By Craig Mayhew

Blockchain is an emerging technology, and not a magic wand. This article aims to help you understand the technology at a high level, as is required before asking questions like “Should we be using blockchain in our organisation?”. The answer is almost certainly no.

What’s a blockchain?
Blockchain technology has been around since 2009. It's only recently that businesses are trying to understand it.

Blockchains are databases that are duplicated across many servers, or nodes as they are known in blockchain parlance. Writing data to a blockchain is outsourced to miners or stake holders. Once agreed, that new data is synced to all nodes. This process is decentralised, as anyone can become a miner, and/or a node. Data stored on a blockchain is practically invincible due to the complete duplication of the same data across all nodes. A complete copy of the entire blockchain is stored on any computer that joins the network as a node. For data loss to occur, every node would need to be destroyed.

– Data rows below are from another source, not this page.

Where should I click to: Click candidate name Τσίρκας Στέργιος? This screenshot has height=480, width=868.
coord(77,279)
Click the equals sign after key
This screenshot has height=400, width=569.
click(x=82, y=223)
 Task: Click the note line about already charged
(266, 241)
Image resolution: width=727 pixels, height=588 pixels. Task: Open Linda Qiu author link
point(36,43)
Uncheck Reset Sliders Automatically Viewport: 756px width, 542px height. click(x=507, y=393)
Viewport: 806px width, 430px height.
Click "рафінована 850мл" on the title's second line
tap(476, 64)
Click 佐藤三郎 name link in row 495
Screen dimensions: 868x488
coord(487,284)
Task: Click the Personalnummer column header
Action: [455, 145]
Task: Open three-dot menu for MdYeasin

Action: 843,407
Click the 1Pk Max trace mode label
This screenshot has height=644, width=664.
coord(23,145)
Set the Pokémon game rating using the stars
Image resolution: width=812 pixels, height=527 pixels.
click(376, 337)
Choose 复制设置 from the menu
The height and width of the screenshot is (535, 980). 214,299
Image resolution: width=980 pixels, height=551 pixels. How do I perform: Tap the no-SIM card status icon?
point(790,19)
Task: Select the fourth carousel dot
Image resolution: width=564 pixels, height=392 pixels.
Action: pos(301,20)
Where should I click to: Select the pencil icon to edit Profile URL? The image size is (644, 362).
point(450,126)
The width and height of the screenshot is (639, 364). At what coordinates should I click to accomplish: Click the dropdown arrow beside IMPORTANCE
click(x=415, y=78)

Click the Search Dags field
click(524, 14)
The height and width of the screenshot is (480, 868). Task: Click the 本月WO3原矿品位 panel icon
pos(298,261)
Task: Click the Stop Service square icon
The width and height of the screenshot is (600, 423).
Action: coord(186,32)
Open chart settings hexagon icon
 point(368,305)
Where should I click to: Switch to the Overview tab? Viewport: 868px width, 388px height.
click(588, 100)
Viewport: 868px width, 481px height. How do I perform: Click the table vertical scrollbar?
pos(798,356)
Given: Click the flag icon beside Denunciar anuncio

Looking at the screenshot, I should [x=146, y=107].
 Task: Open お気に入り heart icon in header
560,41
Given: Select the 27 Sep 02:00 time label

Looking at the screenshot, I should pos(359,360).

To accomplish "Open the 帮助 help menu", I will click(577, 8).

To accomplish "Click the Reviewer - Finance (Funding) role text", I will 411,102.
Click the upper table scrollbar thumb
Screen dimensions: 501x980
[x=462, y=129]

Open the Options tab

Within a blockchain, groups of records are stored as blocks. The blocks are cryptographically linked to their neighbours in the chain. Hopefully the name blockchain now makes sense. This linking enables quick detection and exclusion of data irregularities. Once records have been written, they are not deleted or updated.

Let’s unpack this.

Blockchains are often referred to as being decentralised and distributed. This means no form of central control. “A complete copy of the entire blockchain is stored on any computer that joins the network as a node.” In conventional blockchains, anyone can download software to have their computer join the blockchain as a node. Once they do this, the entire blockchain is copied to their local machine. They could be anywhere in the world, or even in space.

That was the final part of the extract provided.